E' già stato fermato l'assassino di Mauro Curreri, il regista di 39 anni ucciso ieri pomeriggio a Milano nel Teatro Studio Uno di via Watt, in zona Navigli.

Ad ucciderlo, per questioni economiche, è stato il padovano 53enne Mauro Pastorello, ufficiale dell’esercito in congedo. In passato l'uomo aveva collaborato con Curreri alla realizzazione del film 'Gli Eroi di Podrute' e, a suo dire, non aveva mai ricevuto il compenso pattuito - si parla di 20-30 mila euro - per la sceneggiatura e la parte di attore non protagonista.

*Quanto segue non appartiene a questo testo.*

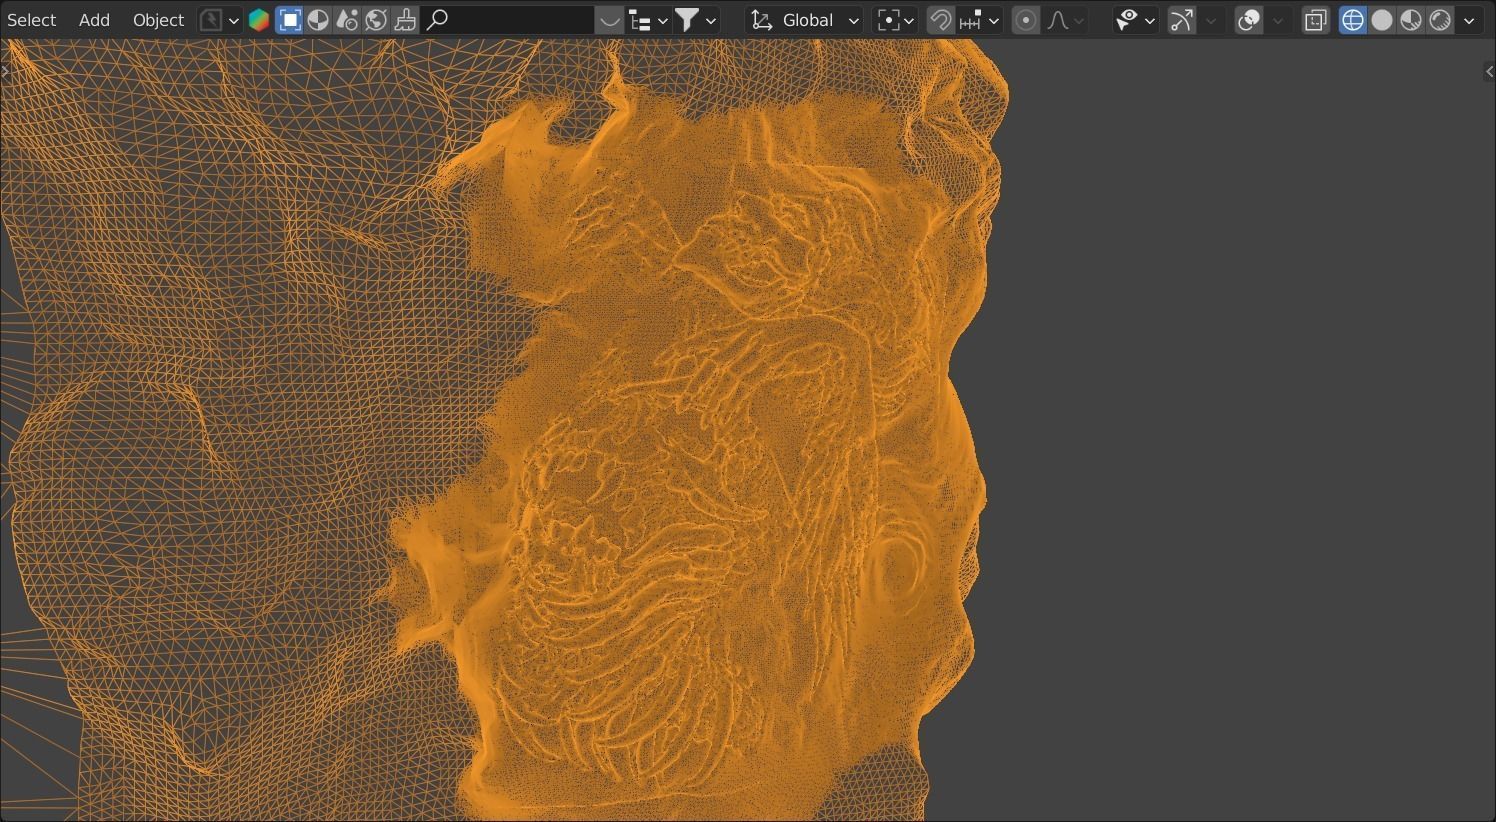The width and height of the screenshot is (1496, 822).
Task: Click the show gizmo arrow icon
Action: tap(1182, 20)
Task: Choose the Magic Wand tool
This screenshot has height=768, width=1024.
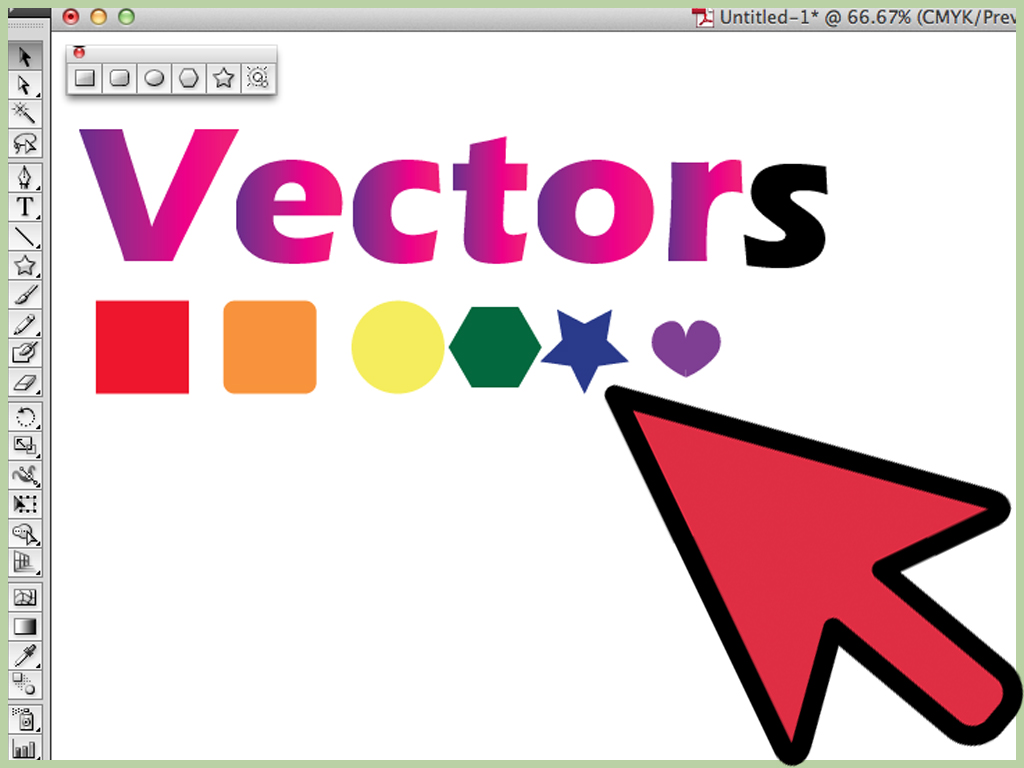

Pastorello, trovandosi in difficoltà economiche, ha deciso di incontrare Curreri e di chiedergli la somma che gli spettava. Lo ha fatto indossando la divisa dell'Esercito e impugnando una pistola calibro 22 della Seconda Guerra Mondiale.

L'incontro è subito sfociato in lite e di fronte al rifiuto di Curreri - che aveva già diversi precedenti di mancato pagamento di collaboratori - Pastorello ha aperto il fuoco ed ha ucciso il regista sul colpo.

Le autorità, allertate dalle persone che hanno assistito all'omicidio, sono arrivate subito sul posto ed hanno arrestato Pastorello mentre stringeva ancora in mano l'arma del delitto.